Gina Athena Ulysse facts for kids
Quick facts for kids
Gina Athena Ulysse
|
|
---|---|
Born | 1966 Pétion-ville, Haiti
|
Academic background | |
Alma mater | Upsala College BA; University of Michigan MA, PHD |
Thesis | Downtown Ladies: Informal Commercial Importing, A Haitian Anthropologist and Self-Making in Jamaica (2007) |
Academic work | |
Institutions | Wesleyan University; UC Santa Cruz |
Main interests | Anthropology, women's studies |
Gina Athena Ulysse is a Haitian-American anthropologist, feminist, poet, performance artist and activist. Professor Ulysse earned her Ph.D. in anthropology from the University of Michigan. She worked as a professor of anthropology at Wesleyan University in Middletown, Connecticut, before joining the Feminist Studies department at UC Santa Cruz in fall 2020. Ulysse is most known for her 2015 book Why Haiti Needs New Narratives: A Post-Quake Chronicle.

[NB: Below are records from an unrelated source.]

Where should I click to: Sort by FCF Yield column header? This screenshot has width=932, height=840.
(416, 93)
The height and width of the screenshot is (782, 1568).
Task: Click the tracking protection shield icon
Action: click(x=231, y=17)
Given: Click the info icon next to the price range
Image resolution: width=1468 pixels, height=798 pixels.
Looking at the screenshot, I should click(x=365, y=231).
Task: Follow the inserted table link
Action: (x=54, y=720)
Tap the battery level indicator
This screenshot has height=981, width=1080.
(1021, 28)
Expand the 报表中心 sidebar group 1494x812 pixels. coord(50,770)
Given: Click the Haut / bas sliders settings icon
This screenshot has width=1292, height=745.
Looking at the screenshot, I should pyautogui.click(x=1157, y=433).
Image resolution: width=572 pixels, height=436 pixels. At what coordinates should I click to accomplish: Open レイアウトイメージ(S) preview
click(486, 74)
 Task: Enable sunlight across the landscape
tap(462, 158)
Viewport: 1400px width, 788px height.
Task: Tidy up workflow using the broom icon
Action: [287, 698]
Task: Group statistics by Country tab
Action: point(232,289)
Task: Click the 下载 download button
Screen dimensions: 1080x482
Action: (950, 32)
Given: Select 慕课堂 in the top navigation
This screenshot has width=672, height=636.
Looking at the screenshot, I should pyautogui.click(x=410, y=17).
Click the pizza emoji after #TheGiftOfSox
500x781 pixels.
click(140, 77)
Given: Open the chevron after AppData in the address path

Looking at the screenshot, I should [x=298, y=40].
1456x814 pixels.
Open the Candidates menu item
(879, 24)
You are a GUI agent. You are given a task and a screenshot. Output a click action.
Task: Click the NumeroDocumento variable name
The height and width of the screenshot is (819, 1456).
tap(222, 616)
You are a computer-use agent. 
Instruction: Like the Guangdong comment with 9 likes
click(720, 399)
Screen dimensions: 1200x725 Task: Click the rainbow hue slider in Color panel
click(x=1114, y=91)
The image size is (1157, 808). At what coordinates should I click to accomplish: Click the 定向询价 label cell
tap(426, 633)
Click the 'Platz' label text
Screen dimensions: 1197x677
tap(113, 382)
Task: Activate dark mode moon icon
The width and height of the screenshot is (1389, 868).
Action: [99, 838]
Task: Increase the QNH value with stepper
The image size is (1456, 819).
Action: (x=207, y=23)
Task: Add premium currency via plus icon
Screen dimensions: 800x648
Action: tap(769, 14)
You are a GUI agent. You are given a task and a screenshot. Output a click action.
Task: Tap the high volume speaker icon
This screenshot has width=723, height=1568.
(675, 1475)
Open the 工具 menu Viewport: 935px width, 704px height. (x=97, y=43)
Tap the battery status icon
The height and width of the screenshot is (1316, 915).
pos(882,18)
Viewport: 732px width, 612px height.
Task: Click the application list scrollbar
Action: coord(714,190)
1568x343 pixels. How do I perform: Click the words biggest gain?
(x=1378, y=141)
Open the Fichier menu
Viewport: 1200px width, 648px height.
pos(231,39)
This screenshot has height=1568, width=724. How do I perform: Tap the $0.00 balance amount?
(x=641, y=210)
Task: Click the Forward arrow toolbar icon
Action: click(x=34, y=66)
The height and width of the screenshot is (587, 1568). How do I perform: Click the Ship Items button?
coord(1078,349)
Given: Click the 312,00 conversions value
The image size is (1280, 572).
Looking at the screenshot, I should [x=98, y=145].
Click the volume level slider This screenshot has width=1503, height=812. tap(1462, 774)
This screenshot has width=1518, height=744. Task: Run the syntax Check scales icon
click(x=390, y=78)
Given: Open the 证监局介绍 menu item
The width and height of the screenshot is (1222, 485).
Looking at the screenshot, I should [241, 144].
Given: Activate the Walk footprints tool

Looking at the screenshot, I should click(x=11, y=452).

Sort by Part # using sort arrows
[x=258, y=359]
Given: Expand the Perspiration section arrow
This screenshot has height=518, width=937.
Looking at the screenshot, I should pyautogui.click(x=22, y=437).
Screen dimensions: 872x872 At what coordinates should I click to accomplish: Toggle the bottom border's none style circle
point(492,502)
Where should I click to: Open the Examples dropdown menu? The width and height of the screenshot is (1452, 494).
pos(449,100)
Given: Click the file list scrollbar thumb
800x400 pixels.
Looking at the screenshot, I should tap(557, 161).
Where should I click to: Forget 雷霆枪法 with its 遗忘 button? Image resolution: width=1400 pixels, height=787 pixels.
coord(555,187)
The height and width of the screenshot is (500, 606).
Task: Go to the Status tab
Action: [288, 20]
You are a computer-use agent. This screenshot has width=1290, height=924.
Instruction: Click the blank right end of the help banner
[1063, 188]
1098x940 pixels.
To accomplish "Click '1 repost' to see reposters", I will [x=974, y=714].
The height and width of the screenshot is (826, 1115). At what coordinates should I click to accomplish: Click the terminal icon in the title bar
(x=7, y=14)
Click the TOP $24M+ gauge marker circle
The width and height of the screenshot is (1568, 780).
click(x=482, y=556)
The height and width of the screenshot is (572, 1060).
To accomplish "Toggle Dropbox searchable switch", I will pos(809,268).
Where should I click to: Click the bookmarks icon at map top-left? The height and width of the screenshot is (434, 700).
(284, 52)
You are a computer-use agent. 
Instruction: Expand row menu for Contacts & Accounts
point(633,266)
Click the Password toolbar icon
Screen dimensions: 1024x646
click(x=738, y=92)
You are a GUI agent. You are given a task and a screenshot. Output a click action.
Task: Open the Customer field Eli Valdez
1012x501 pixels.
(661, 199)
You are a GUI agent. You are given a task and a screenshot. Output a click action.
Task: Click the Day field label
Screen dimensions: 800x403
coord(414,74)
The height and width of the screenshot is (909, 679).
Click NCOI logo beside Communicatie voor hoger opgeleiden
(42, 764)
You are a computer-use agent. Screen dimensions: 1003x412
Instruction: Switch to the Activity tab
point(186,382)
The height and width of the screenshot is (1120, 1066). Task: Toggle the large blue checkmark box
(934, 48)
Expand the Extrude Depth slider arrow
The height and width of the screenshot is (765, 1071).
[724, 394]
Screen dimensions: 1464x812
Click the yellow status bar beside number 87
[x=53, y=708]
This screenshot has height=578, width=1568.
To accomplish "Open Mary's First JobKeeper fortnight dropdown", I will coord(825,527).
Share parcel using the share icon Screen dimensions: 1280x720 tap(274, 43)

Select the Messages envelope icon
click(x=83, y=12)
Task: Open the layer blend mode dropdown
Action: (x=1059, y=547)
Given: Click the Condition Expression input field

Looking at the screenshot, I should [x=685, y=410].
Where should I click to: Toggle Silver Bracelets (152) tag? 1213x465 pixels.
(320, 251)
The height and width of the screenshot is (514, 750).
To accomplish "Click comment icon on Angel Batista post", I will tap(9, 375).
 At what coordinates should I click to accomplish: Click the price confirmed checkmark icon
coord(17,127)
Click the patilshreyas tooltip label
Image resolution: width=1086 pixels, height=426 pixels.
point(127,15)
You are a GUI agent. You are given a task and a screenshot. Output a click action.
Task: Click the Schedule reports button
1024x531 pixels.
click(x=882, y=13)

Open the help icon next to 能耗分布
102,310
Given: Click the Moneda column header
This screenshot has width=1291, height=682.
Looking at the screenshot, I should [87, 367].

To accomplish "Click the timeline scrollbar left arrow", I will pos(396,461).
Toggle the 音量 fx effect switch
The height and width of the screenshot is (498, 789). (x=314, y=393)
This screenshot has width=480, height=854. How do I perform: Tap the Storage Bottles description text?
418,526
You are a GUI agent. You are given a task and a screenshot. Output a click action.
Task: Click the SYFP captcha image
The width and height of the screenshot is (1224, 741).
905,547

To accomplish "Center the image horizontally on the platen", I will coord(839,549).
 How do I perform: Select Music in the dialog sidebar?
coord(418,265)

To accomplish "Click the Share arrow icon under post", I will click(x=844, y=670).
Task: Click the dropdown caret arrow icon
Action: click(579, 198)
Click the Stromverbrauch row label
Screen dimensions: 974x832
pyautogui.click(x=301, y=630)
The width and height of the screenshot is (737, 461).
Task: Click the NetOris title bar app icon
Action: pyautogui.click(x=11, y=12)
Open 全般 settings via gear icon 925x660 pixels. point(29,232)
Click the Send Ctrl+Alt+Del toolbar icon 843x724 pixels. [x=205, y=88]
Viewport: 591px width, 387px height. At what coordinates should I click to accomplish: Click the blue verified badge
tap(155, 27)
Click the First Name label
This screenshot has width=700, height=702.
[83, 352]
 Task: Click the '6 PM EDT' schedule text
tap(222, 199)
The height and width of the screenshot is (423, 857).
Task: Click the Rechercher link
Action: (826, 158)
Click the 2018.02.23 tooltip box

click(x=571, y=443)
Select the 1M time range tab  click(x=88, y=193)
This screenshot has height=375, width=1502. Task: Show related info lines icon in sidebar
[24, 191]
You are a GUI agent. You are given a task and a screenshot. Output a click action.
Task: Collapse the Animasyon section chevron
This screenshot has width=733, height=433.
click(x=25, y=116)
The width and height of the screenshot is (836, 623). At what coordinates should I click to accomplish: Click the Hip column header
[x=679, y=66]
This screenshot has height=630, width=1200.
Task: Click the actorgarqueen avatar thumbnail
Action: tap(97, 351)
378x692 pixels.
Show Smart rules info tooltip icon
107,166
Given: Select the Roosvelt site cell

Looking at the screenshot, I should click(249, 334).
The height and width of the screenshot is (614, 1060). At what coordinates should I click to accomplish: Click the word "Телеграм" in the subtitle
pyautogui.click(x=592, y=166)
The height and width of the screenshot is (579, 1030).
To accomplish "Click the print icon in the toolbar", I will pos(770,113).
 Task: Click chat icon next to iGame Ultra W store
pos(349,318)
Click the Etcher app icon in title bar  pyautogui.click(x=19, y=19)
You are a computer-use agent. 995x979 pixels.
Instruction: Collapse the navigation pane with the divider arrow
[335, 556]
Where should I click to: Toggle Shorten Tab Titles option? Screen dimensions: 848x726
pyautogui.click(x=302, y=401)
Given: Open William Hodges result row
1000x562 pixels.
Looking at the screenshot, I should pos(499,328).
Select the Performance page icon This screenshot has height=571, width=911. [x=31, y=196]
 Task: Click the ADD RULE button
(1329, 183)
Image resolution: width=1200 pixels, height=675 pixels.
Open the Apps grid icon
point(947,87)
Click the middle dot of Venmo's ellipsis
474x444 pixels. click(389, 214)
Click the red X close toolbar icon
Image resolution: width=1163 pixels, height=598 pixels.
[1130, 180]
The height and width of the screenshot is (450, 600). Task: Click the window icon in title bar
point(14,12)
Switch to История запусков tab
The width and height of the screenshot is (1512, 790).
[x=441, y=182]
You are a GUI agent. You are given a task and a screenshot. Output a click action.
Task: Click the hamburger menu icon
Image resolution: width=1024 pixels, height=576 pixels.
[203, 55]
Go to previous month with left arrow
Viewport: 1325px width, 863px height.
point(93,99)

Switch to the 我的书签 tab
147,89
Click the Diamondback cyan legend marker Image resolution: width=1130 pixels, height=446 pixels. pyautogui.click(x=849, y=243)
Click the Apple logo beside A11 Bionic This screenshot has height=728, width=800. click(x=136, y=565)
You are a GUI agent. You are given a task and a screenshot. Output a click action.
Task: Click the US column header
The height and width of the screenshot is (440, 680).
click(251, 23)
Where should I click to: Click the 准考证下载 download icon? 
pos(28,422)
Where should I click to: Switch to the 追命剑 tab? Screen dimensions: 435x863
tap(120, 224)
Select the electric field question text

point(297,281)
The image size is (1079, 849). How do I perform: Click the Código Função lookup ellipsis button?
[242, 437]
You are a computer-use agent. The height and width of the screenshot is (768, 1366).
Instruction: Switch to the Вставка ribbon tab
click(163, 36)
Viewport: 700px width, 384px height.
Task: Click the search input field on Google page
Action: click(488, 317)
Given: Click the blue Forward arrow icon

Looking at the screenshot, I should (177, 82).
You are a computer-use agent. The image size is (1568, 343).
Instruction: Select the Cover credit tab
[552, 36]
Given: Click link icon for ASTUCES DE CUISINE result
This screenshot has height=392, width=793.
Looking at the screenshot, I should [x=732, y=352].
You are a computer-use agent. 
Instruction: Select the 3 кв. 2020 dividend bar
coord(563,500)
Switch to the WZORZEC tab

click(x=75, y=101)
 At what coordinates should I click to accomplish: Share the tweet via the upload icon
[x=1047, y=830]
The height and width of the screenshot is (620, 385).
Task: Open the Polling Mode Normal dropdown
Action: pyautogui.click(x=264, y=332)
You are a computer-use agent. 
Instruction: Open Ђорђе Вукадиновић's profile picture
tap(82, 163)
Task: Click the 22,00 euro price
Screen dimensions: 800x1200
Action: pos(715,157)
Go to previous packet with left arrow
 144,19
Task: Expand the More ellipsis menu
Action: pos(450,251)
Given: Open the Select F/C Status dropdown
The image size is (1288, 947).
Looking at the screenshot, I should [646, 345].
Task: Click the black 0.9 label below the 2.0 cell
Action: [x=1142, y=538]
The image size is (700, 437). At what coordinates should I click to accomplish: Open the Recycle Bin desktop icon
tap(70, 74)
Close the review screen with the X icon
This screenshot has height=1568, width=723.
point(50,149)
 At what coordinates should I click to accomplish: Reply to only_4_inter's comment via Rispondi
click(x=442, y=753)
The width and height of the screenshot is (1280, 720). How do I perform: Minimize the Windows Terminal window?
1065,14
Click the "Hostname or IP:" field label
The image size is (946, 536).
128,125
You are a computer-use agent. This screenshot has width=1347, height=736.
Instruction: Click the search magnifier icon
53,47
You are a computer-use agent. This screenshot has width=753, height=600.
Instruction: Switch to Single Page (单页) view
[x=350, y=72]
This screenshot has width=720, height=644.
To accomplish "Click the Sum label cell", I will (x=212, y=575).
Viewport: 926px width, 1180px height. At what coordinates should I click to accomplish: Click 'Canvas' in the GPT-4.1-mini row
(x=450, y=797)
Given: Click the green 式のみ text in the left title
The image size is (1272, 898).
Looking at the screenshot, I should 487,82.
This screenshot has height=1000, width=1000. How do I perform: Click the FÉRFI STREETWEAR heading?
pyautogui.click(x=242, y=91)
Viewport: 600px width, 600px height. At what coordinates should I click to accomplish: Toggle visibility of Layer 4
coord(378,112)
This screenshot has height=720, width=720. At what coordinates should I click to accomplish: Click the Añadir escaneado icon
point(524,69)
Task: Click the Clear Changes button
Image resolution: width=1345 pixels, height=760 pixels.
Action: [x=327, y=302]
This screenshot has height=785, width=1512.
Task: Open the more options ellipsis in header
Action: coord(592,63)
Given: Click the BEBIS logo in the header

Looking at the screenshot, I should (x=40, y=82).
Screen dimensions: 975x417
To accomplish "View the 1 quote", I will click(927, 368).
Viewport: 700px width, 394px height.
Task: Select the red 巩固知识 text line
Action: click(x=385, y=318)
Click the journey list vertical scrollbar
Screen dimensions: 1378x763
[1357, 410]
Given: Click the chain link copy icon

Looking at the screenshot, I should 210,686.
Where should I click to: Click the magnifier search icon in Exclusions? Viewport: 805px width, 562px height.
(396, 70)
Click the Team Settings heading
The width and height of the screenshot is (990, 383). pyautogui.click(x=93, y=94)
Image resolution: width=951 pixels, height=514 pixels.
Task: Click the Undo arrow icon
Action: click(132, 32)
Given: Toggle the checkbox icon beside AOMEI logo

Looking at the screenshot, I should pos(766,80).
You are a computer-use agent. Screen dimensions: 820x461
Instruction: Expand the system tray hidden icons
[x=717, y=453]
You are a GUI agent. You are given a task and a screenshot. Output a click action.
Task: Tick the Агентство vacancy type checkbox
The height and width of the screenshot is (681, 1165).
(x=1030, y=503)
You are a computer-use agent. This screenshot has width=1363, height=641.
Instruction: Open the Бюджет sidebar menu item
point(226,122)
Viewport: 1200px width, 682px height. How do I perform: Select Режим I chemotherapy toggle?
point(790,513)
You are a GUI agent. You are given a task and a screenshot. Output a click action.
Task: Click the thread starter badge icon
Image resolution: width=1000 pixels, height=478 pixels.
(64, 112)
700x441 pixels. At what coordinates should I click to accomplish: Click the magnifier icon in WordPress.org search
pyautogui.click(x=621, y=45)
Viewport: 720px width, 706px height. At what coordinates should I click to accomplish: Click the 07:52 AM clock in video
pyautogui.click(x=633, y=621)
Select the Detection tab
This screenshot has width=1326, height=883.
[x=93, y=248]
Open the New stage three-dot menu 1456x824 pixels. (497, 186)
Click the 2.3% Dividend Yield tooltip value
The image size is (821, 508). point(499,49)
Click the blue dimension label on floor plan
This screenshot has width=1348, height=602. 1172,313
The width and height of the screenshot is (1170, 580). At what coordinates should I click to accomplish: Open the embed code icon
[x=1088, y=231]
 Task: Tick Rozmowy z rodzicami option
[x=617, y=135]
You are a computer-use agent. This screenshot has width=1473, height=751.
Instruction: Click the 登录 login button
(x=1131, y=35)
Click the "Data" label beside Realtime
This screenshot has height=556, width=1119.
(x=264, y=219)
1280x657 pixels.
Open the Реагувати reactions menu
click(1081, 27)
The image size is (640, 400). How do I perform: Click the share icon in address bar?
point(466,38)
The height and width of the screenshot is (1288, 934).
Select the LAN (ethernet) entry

She is a feminist artist-anthropologist-activist, and self-described Post-Zora Interventionist. An interdisciplinary methodologist, her research interests culminate at the intersections of geopolitics, historical representations and the dailiness of Black diasporic conditions.
Education
Ulysse holds a BA from Upsala College, an MA from University of Michigan, and a PHD from University of Michigan.
Awards
In 2010, she was awarded the Ronald C. Foreman Jr. Lecture Award for Academic Excellence and Social Responsibility by the African-American Studies Program at University of Florida. In 2015, she was the recipient of Wesleyan's Binzwanger Prize for Excellence in Teaching, as well as the Haitian Studies Association's (HSA) Excellence in Scholarship awards. In 2018, for recognition of her various works in the public sphere, she was awarded the Anthropology in the Media Award (AIME) by the American Anthropological Association.